* [Aim] Return the lines from the one with "The width and" to the one with "[x=375, y=21]", both included, word for word and without the pictures.

* [Source data]
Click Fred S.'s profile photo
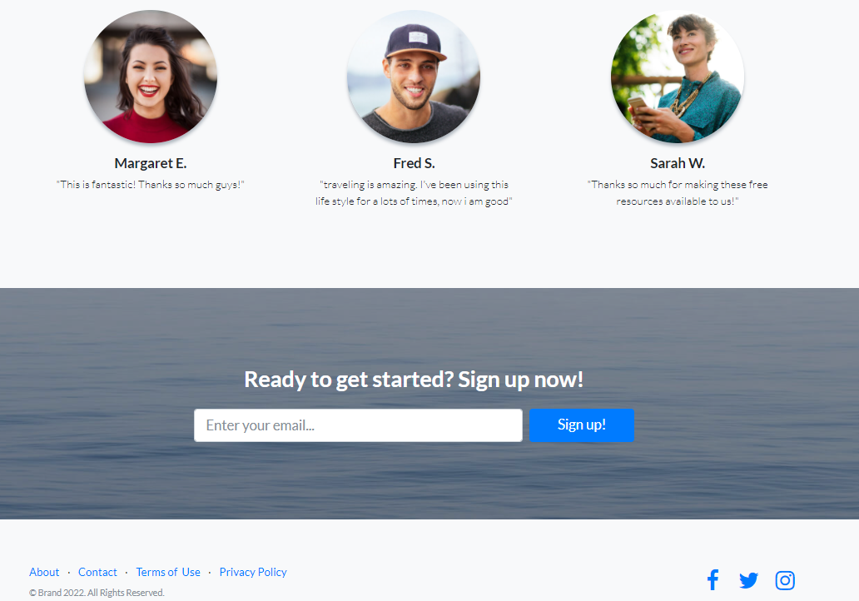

---

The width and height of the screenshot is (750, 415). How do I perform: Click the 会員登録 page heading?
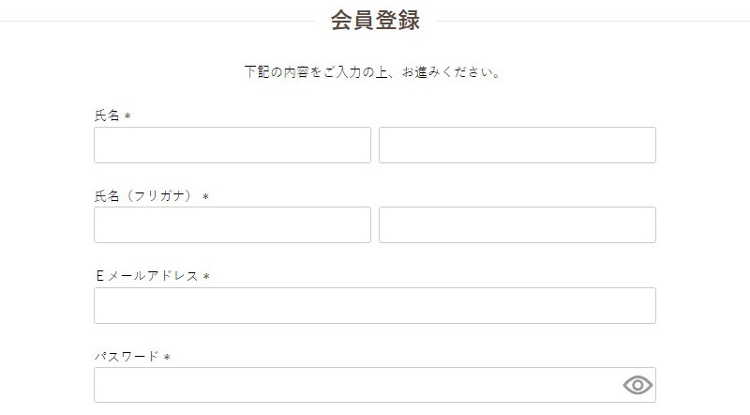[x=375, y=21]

==

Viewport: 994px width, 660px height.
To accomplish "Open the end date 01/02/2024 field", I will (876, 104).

* [Exercise answer]
The width and height of the screenshot is (750, 415). How do I perform: Click the 会員登録 page heading?
[x=375, y=21]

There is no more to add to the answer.